A segunda resposta é que só precisamos de um pouco mais de paciência – o paraíso, prometem os capitalistas, está logo ali na esquina. É verdade, cometeram-se erros, como o comércio de escravos no Atlântico e a exploração da classe trabalhadora europeia. Mas aprendemos a lição, e, se esperarmos só mais um pouquinho e deixarmos o bolo crescer um pouco mais, todos receberão uma fatia maior. A divisão de espólios nunca será igual, mas haverá o suficiente para satisfazer cada homem, mulher e criança – até mesmo no Congo.
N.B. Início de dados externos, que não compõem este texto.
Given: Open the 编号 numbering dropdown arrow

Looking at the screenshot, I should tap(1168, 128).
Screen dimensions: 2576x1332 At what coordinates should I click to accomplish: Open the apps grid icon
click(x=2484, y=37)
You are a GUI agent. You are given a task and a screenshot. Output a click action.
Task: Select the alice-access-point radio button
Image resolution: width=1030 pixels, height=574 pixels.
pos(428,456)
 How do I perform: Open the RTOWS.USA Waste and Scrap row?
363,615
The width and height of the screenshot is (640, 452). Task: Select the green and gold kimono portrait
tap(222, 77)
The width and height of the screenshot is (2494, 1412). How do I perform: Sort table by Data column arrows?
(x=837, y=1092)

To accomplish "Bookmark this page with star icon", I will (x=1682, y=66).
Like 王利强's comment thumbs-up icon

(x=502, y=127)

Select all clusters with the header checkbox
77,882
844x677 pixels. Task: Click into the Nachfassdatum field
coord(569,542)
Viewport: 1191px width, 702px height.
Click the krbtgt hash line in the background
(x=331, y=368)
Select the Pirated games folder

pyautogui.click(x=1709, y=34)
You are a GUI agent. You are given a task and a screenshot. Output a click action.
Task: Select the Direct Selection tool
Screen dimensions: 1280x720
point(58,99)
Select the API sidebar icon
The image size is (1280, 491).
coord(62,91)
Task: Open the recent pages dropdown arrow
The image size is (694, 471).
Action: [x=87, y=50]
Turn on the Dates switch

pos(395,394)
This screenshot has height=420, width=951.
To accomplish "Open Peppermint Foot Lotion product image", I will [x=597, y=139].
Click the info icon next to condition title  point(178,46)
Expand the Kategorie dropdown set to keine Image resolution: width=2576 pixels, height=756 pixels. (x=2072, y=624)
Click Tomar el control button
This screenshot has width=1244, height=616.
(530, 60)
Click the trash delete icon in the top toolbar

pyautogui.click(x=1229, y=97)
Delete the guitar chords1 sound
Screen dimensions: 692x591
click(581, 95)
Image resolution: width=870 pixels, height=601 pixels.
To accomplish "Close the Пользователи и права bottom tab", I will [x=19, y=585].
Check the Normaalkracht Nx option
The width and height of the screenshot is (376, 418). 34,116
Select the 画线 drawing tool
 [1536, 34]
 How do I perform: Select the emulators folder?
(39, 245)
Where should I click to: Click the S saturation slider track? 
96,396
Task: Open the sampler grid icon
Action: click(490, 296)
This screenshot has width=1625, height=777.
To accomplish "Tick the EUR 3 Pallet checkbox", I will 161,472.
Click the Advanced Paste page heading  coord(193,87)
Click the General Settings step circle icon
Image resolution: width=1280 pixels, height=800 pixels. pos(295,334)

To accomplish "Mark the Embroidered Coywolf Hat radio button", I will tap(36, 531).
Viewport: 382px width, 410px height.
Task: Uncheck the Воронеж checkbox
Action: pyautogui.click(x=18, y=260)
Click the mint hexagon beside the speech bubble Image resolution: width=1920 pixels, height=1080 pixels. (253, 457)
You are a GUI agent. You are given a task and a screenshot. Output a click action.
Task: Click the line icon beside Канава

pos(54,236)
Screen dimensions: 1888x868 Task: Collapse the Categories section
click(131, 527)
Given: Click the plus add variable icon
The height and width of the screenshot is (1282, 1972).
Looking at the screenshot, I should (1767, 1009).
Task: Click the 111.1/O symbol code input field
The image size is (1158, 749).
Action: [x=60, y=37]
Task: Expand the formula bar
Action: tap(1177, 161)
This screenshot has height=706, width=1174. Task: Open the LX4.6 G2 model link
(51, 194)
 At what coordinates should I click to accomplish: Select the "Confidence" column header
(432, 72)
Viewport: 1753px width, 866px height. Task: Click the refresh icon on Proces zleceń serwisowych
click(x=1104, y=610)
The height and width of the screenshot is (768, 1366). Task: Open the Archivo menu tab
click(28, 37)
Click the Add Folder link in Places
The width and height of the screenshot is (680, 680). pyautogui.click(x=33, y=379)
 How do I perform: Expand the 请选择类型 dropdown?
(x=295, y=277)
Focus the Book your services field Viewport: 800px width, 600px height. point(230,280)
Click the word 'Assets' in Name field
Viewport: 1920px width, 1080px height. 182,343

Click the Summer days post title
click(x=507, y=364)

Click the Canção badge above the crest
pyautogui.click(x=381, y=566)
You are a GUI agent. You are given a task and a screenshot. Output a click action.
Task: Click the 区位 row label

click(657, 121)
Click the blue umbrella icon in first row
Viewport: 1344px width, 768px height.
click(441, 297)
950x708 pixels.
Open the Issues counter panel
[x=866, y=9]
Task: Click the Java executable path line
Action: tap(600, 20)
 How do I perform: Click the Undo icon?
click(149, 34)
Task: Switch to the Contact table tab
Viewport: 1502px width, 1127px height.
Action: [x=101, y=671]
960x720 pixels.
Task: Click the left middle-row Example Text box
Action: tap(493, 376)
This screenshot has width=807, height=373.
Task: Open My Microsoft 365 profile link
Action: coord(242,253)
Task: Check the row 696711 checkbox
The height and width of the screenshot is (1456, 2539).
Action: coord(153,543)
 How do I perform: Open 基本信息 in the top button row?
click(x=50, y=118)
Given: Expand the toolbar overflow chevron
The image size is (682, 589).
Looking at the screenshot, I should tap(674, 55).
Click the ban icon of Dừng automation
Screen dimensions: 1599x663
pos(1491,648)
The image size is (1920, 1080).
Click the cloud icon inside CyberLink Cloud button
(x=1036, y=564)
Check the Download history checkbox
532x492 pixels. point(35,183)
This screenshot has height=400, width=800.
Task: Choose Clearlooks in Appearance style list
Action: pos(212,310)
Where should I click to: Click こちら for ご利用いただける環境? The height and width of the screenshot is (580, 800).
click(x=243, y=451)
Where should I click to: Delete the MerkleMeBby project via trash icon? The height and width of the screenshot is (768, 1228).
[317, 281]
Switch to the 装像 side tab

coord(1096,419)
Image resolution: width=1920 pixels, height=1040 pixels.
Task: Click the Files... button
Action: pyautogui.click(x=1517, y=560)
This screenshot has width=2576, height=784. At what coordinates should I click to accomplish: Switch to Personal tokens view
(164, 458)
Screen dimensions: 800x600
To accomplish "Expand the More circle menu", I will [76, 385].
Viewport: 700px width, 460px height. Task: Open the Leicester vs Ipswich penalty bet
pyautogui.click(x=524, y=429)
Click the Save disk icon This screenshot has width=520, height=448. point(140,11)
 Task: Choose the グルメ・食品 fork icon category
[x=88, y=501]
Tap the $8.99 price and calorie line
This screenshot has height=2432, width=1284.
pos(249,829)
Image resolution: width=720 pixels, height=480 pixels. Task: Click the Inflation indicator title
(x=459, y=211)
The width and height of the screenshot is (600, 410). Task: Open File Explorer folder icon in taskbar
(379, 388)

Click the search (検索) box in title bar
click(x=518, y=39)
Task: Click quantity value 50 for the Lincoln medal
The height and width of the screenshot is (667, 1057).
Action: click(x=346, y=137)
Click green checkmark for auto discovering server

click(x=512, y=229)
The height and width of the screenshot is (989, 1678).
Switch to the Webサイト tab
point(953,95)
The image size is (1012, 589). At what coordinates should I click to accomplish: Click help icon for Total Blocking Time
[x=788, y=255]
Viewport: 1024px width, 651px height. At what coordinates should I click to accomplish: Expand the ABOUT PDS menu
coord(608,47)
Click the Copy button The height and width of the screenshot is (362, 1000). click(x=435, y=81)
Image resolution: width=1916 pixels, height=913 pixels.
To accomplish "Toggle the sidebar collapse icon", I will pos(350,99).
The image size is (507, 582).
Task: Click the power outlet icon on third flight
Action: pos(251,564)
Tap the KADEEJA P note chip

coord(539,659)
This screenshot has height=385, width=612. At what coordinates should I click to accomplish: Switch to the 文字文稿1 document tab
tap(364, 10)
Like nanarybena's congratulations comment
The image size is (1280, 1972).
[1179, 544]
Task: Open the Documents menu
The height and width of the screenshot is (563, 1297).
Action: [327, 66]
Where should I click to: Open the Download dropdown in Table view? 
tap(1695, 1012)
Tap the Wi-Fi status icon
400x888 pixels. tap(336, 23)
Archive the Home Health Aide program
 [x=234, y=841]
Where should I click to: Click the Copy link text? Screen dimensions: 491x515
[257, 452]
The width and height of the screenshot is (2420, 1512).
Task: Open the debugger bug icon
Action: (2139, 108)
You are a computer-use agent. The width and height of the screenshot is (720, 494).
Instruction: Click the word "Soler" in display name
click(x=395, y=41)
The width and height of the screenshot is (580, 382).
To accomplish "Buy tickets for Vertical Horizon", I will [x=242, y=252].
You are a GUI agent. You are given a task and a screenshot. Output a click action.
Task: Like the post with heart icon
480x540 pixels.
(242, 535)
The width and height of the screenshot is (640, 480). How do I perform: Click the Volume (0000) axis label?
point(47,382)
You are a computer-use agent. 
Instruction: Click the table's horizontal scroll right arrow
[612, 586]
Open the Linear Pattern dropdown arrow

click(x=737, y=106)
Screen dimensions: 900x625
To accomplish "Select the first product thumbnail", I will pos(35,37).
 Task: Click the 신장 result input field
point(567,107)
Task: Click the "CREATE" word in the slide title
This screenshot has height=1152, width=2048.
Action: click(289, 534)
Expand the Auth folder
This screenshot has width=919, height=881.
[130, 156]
De fato, há alguns sinais positivos. Pelo menos quando usamos critérios puramente materiais – como expectativa de vida, mortalidade infantil e ingestão de calorias –, o padrão de vida médio dos humanos em 2015 é significativamente maior do que era em 1913, apesar do crescimento exponencial no número de humanos.
Mas o bolo econômico pode crescer indefinidamente? Todo bolo requer matérias-primas e energia. Os profetas do apocalipse alertam que, mais cedo ou mais tarde, o Homo sapiens irá exaurir as matérias-primas e a energia do planeta Terra. E o que acontecerá depois?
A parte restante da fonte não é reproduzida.